= Alasdair Steele-Bodger =

Alasdair Steele-Bodger (1 January 1924 – 17 September 2008) was a British veterinary surgeon.

==Early life and education==
Steele-Bodger was born in Lichfield, Staffordshire, the son of Harry Steele-Bodger, also a noted vet, and the elder brother of Micky Steele-Bodger, another vet and also England international rugby player. He was educated at Shrewsbury School before reading Natural Sciences at Gonville and Caius College, Cambridge and qualifying as a vet at the Royal (Dick) Veterinary School, University of Edinburgh.

==Career==
Steele-Bodger practised as a Veterinary Surgeon in Lichfield from 1948 until 1977 and then for two years in Fordingbridge, Hampshire. In 1979 he was appointed Professor of Veterinary Clinical Studies at the University of Cambridge, a post which he held until 1990.

▸ Instructions:
1: Turn the paragraph of the Steele-Bodger biography beginning "Steele-Bodger was born in Lichfield" into a short bulleted list that keeps its main facts.
2: In one to three sentences, explain what the Steele-Bodger biography says connects his father and his younger brother to his own profession.
3: Write the next part of the Steele-Bodger biography, starting after its sentence about his Cambridge professorship.
The entries that follow are not needed for any of this work.

▸ The data:
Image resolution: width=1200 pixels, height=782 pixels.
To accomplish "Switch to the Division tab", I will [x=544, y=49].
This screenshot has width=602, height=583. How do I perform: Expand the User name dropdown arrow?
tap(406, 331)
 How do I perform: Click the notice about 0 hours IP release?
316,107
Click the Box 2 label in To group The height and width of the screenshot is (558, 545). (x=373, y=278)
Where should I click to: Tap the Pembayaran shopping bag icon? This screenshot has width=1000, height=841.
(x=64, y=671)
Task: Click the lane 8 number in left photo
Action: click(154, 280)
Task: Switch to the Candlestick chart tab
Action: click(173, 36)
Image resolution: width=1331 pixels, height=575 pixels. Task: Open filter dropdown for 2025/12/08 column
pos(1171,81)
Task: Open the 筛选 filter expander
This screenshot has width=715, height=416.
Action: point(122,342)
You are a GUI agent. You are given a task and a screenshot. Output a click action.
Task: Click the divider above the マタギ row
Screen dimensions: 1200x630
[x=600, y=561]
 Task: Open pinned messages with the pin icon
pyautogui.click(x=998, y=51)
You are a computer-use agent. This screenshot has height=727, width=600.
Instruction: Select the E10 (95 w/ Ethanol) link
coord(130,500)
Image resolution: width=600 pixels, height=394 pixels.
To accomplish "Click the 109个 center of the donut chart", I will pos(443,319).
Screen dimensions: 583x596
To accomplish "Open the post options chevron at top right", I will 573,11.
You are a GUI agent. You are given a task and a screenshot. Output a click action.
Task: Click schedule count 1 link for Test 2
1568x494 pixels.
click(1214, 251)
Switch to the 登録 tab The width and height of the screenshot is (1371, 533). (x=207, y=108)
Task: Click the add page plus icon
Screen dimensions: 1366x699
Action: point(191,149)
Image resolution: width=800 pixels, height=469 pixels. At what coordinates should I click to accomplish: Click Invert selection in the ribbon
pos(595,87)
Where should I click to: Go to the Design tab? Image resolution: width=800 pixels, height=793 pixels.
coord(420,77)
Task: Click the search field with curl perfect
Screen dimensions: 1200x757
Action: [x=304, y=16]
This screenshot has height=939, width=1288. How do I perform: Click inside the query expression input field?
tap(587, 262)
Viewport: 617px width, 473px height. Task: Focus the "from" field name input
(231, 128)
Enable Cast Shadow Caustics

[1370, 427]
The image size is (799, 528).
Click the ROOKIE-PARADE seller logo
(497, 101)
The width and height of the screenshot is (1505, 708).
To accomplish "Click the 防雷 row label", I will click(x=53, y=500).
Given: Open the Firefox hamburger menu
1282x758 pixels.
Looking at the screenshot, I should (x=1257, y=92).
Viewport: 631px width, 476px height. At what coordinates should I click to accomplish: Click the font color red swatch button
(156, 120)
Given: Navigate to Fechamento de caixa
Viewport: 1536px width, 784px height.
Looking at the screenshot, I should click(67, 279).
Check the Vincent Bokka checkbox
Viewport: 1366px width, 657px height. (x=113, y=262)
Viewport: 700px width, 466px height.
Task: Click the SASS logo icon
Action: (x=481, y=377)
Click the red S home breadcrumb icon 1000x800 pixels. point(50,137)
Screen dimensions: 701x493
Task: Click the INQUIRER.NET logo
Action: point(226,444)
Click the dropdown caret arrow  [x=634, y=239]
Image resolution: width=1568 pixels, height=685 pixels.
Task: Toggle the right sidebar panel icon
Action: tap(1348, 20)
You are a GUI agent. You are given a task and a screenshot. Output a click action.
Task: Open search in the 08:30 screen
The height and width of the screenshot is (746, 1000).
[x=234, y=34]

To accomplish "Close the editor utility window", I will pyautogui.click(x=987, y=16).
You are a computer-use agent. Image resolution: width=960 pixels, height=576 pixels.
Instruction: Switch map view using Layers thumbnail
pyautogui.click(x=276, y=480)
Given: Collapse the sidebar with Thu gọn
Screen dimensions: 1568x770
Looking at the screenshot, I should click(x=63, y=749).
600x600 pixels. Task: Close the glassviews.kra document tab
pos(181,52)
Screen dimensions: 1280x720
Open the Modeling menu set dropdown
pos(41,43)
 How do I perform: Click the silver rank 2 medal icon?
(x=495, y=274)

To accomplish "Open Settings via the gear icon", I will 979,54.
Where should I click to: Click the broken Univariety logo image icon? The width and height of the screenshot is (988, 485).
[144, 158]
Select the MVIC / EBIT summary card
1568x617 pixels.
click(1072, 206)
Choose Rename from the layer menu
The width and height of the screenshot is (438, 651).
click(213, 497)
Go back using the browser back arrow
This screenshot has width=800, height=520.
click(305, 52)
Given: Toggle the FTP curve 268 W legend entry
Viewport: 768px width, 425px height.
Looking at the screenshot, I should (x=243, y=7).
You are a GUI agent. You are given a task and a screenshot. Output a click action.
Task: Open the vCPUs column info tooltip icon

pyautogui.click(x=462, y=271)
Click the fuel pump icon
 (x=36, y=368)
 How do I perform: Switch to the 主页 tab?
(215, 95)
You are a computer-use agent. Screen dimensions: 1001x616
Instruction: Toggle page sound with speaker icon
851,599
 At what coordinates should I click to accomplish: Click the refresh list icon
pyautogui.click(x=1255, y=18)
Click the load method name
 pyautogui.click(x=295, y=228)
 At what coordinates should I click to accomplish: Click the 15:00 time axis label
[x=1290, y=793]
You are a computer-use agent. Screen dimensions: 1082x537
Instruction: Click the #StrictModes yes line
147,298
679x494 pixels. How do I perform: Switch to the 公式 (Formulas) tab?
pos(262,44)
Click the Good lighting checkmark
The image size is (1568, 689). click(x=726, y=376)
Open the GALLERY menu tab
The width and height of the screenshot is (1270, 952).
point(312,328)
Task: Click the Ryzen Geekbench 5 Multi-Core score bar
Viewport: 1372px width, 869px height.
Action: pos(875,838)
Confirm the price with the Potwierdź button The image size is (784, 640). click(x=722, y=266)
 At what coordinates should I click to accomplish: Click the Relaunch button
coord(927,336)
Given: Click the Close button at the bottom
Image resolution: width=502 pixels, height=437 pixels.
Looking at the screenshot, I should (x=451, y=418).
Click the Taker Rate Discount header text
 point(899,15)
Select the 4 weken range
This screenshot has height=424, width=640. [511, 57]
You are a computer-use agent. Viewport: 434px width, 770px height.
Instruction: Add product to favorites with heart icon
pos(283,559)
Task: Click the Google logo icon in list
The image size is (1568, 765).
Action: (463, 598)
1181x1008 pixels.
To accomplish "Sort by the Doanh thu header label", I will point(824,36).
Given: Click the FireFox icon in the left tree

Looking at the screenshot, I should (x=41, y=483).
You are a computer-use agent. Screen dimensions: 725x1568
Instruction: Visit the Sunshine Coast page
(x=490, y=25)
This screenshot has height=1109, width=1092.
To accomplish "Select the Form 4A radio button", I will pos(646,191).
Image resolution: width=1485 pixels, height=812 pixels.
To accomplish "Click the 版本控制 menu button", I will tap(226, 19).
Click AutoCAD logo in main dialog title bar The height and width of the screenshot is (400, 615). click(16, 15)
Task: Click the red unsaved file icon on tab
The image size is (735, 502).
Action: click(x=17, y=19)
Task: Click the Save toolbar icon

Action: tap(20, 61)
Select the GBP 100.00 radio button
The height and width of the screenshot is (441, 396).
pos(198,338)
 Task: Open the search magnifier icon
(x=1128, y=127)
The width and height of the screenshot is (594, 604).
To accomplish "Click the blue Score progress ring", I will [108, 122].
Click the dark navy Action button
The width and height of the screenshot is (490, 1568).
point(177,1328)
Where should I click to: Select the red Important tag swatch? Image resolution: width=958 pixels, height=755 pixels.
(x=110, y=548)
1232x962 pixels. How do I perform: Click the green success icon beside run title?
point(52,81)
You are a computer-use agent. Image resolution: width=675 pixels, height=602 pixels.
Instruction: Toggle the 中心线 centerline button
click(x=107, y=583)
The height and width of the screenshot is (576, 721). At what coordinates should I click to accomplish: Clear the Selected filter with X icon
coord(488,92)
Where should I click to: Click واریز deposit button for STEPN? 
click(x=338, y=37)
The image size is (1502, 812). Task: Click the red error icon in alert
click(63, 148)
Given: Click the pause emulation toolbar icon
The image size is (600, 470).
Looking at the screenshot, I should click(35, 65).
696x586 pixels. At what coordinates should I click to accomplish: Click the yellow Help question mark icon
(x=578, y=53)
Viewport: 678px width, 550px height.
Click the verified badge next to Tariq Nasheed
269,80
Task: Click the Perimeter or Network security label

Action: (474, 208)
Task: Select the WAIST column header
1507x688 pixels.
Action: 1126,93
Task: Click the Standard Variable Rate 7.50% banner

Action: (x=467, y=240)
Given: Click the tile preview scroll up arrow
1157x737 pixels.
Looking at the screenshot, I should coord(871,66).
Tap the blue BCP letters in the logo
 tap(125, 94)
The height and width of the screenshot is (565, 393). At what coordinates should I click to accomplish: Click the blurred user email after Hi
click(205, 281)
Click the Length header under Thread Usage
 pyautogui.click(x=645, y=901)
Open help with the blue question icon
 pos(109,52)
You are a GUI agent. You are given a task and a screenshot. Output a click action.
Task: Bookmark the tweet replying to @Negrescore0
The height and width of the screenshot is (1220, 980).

▸ Solved tasks:
1:
- Born in Lichfield, Staffordshire
- Son of Harry Steele-Bodger, a noted vet
- Elder brother of Micky Steele-Bodger, a vet and England international rugby player
- Educated at Shrewsbury School
- Read Natural Sciences at Gonville and Caius College, Cambridge
- Qualified as a vet at the Royal (Dick) Veterinary School, University of Edinburgh

2: Both his father, Harry Steele-Bodger, and his younger brother, Micky Steele-Bodger, were vets, the same profession he followed. The biography calls his father a noted vet.

3:
Steele-Bodger was President of the British Small Animal Veterinary Association in 1962, President of the British Veterinary Association from 1965 to 1966 and President of the Royal College of Veterinary Surgeons in 1972 to 1973.

==Honours==
Steele-Bodger was appointed a CBE in 1980.

==Marriage and children==
Steele-Bodger married Anne Finlayson in 1948 and they had three daughters.

==Death==
Steele-Bodger died in Monmouth on 17 September 2008 at the age of 84.